=== Section Start ===

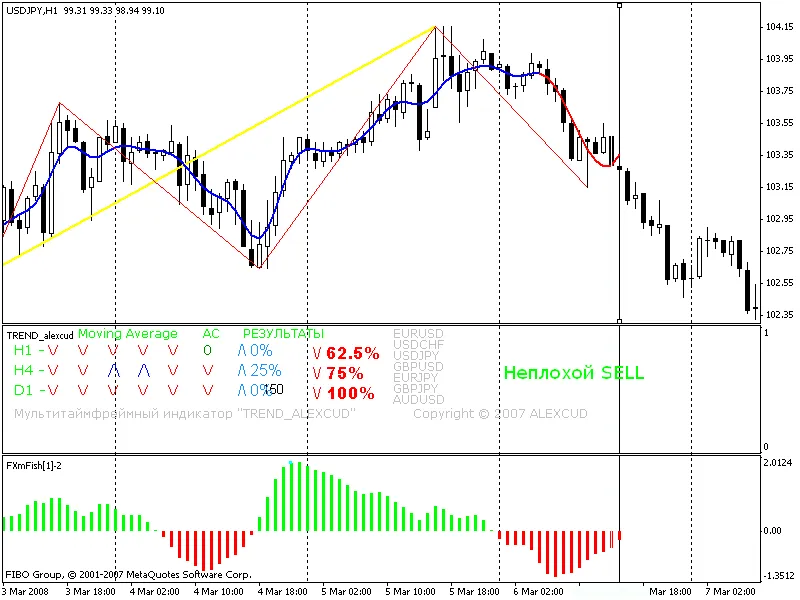Click the USDJPY,H1 chart symbol label
Image resolution: width=800 pixels, height=600 pixels.
tap(29, 9)
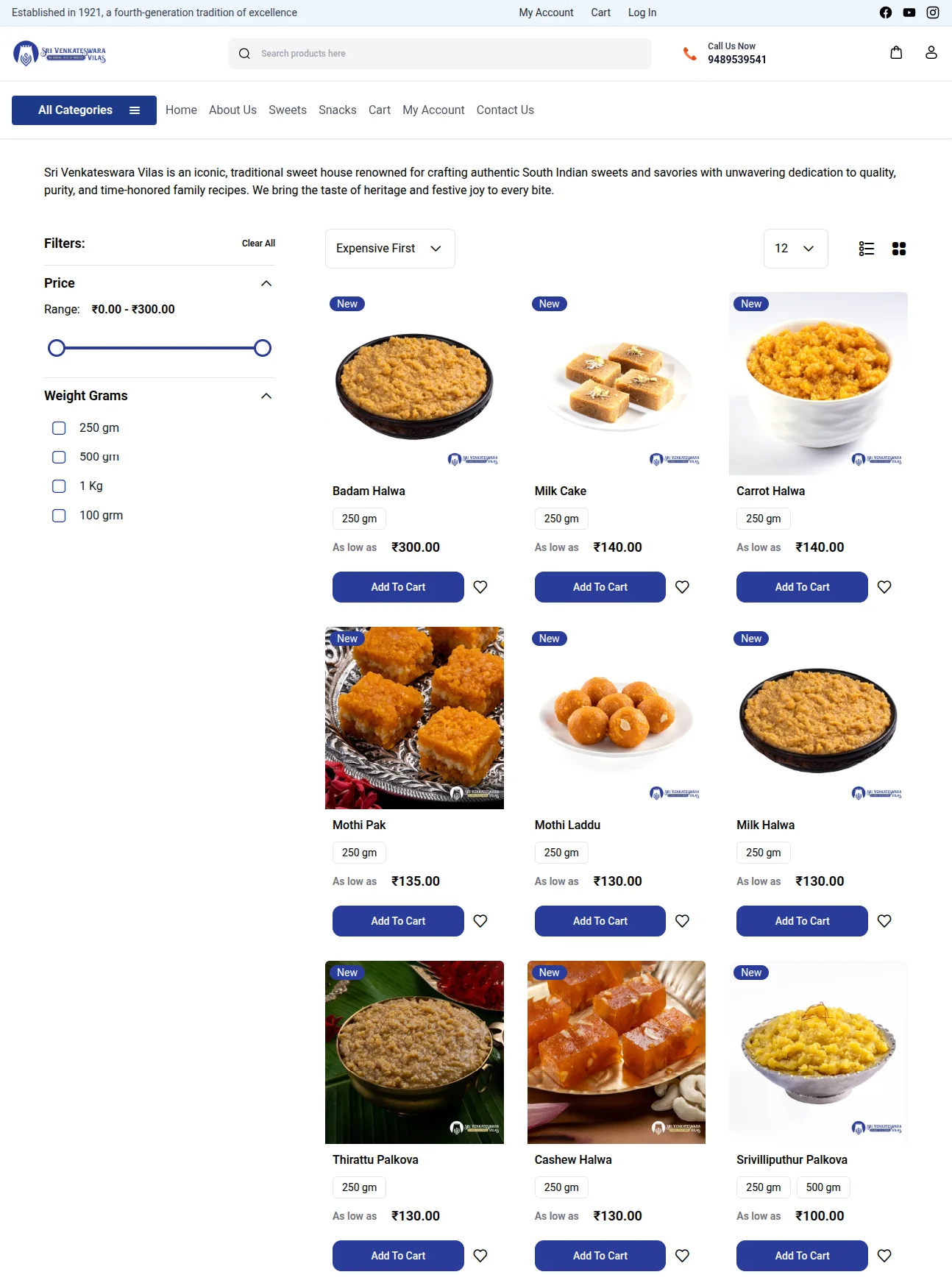Go to Contact Us in navigation
The width and height of the screenshot is (952, 1283).
pos(505,110)
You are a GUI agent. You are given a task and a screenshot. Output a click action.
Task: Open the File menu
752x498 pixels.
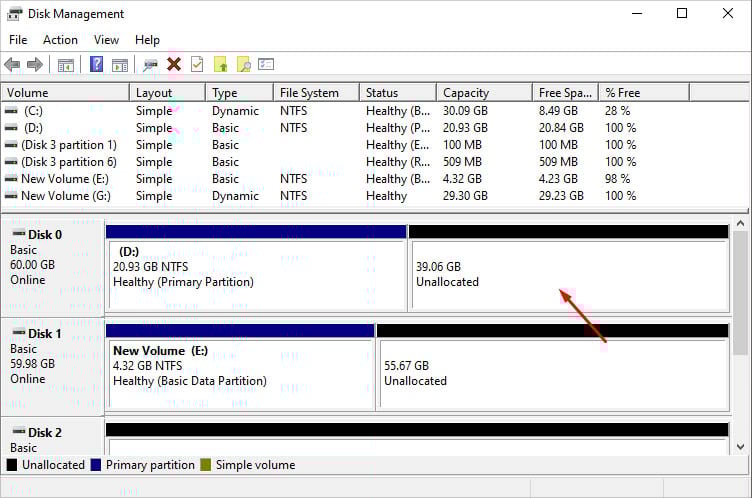[x=18, y=40]
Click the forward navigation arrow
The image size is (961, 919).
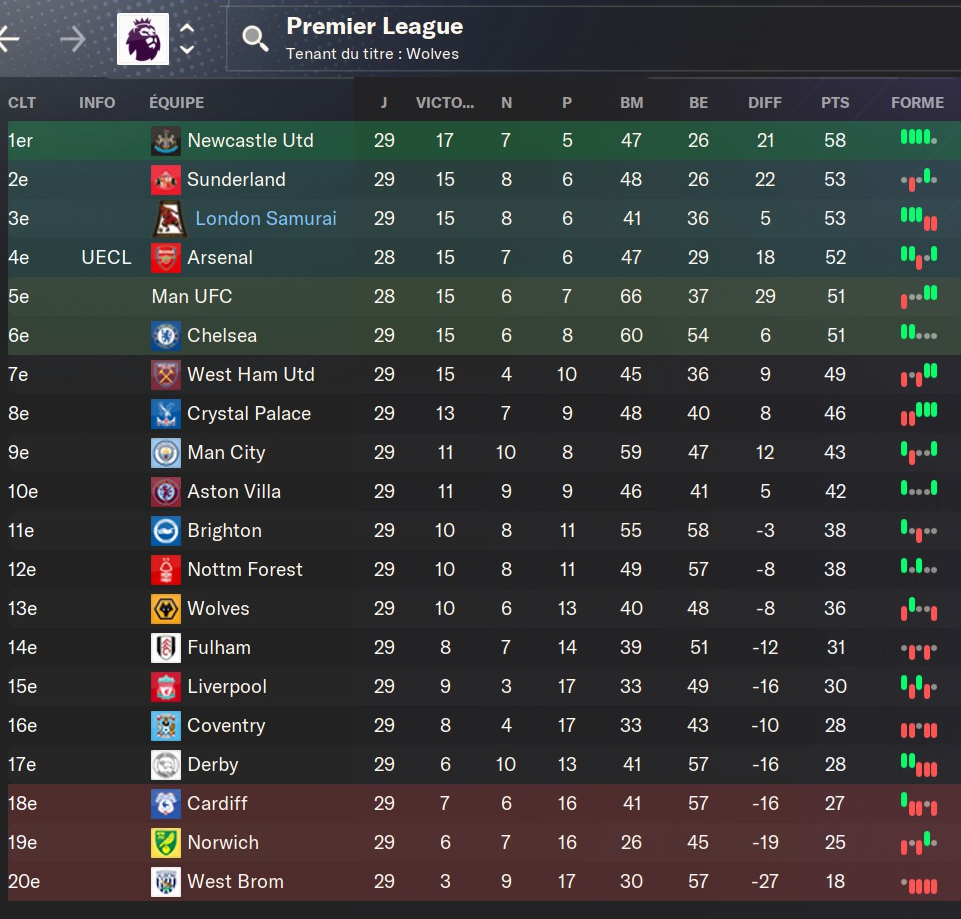pos(74,39)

=== Section End ===

WORK INSTRUCTIONS: Please print exactly the lines running from the line with "You are a GUI" through the final line of the material, and nothing more. Keep pictures out.

EXPECTED OUTPUT:
You are a GUI agent. You are given a task and a screenshot. Output a click action.
Task: Open the File menu
752x498 pixels.
[x=18, y=40]
Click the forward navigation arrow
The image size is (961, 919).
pos(74,39)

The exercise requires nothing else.